Submodular Streaming Maximization

Building docs Python tests C++ tests

18.06.2021: Our paper has been accepted at the ECML/PKDD 2021. Stay tuned for an updated version. 🤩

This repository includes the code for our paper Very Fast Streaming Submodular Function Maximization which introduces a new nonnegative submodular function maximization algorithm for streaming data. For our experiments, we also implemented already existing state-of-the-art streaming algorithms for which we could not find an implementation. The code focuses on easy extensibility and accessibility. It is mainly written in header-only C++ with a Python interface via pybind11. A detailed documentation can be found here.

How to use this code

First clone this repo recursively

git clone --recurse-submodules [email protected]:sbuschjaeger/SubmodularStreamingMaximization.git 

Using the Python Interface

If you use anaconda to manage your python packages you can use the following commands to install all dependencies including the python interface PySSM

source /opt/anaconda3/bin/activate 
conda env create -f environment.yml  --force
conda activate pyssm

Note the --force option which overrides all existing environments called pyssm. Alternatively, you can just install this package via

pip install -e .

Once installed, you can simply import the desired submodular function and optimizer via PySSM. For a detailed explanation on specific parameters / functions provided please have a look at the documentation of the source code. The following example uses the Greedy optimizer to select a data summary by maximizing the Informative Vector Machine (the full examples can be found in tests/main.py)
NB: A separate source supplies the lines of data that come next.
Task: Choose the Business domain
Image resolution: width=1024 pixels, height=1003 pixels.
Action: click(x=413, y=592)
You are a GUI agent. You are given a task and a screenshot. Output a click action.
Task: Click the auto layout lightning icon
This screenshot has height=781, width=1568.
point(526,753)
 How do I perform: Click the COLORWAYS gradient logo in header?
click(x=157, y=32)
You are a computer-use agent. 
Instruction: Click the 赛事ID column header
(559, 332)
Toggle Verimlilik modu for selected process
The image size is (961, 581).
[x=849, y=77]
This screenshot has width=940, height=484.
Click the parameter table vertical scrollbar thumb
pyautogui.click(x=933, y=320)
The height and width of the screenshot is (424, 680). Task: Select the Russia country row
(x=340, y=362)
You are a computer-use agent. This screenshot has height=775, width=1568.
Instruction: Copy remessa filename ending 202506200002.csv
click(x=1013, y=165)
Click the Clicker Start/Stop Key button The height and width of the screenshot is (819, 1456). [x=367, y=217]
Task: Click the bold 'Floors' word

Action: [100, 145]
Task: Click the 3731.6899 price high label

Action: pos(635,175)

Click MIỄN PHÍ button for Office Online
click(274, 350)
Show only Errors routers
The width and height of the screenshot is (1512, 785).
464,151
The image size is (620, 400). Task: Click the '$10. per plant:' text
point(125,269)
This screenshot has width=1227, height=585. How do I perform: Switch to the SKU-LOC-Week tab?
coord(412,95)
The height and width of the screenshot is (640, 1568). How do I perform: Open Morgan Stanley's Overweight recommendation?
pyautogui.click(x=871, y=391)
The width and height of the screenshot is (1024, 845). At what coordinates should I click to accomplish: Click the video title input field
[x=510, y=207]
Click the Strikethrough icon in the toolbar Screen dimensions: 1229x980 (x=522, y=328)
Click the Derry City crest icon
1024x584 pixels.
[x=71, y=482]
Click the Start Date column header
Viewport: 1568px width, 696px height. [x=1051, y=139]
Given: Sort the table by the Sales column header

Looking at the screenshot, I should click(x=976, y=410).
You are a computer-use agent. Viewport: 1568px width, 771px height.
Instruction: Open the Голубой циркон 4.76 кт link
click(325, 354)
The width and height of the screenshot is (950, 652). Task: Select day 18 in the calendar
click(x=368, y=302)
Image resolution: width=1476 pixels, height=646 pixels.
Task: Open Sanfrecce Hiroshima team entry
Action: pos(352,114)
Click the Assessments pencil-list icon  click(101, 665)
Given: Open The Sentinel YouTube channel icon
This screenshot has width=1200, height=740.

from PySSM import RBFKernel
from PySSM import IVM
from PySSM import Greedy

X = [
    [0, 0],
    [1, 1],
    [0.5, 1.0],
    [1.0, 0.5],
    [0, 0.5],
    [0.5, 1],
    [0.0, 1.0],
    [1.0, 0.]
]    

K = 3
kernel = RBFKernel(sigma=1,scale=1)
ivm = IVM(kernel = kernel, sigma = 1.0)
greedy = Greedy(K, ivm)

greedy.fit(X)

# Alternativley, you can use the streaming interface. 
#for x in X:
#    opt.next(x)

fval = opt.get_fval()
solution = np.array(opt.get_solution())

print("Found a solution with fval = {}".format(fval))
print(solution)

Using the C++ interface

The C++ code is header-only so simply include the desired functions in your project and your are good to go. However, you require a C++17 compiler (e.g. gcc-7 or clang-5). If you have trouble compiling you can look at the CMakeLists.txt file which compiles the Python bindings as well as the following test file. The following example uses the Greedy optimizer to select a data summary by maximizing the Informative Vector Machine (the full examples can be found in tests/main.cpp)

#include <iostream>
#include <vector>
#include <math.h>
#include "FastIVM.h"
#include "RBFKernel.h"
#include "Greedy.h"

std::vector<std::vector<double>> data = {
    {0, 0},
    {1, 1},
    {0.5, 1.0},
    {1.0, 0.5},
    {0, 0.5},
    {0.5, 1},
    {0.0, 1.0},
    {1.0, 0.0}
};    

unsigned int K = 3;
FastIVM fastIVM(K, RBFKernel(), 1.0);

Greedy greedy(K, fastIVM)
greedy.fit(data);
auto solution = greedy.get_solution();
double fval = greedy.get_fval();

std::cout << "Found a solution with fval = " << fval << std::endl;
for (auto x : solution) {
    for (auto xi : x) {
        std::cout << xi << " ";
    }
    std::cout << std::endl;
}

How to reproduce the experiments in our paper

This repository combines code for multiple datasets and two different repositories. It is structured as the following:

  • experiment_runner: Contains code for the experiment_runner package. This is a small tool which we use to run multiple experiments in our computing environment. Basically, the experiment_runner accepts a list of experiments and runs these either on multiple machines or in a multi-threaded environment. All results are written to a *.jsonl. This code is sparsely documented. For a commented example please have a look at experiments/kdd99/run.{cpp,py}.
  • include/: Contains the C++ implementation of all optimizers. You can find more documentation under docs/html/index.html including some examples how to use specific optimizers.
  • tests/run.{py,cpp}: Contains sample code for C++ and Python
  • DATASET/run.py: Contains code to run the experiments on the specific DATASET.
  • DATASET/init.sh: Some datasets must be downloaded manually. In this case you can use the provided init.sh to do so.
  • explore_results.ipynb: A juypter notebook to plot the results of each experiment

All experiments have been performed via the Python interface. Assuming that you followed the instructions above, simply navigate to the specific folder and execute the run file

cd experiments/kddcup99
./run.py

In the experiments folder you can find code which runs experiments on various dataset via the Python interface. You will probably need to download the data first which can be done using the init.{sh,py} scripts provided in each folder. Some notes on this:

  • creditfraud is hosted on kaggle, which requires the kaggle-api to be installed and configured with an API key. It might be easier to manually download this data-set from kaggle
  • fact-highlevel is hosted by the FACT project page. To process these files some additional packages are required which should be installed via the conda environment. If not, please make sure to have pyfact installed and working. Also note, that these files are rather large (> 2GB) so the download may take some time.
  • fact-lowlevel requires even more additional tools and packages. Please contact [email protected] if you are interested in these files.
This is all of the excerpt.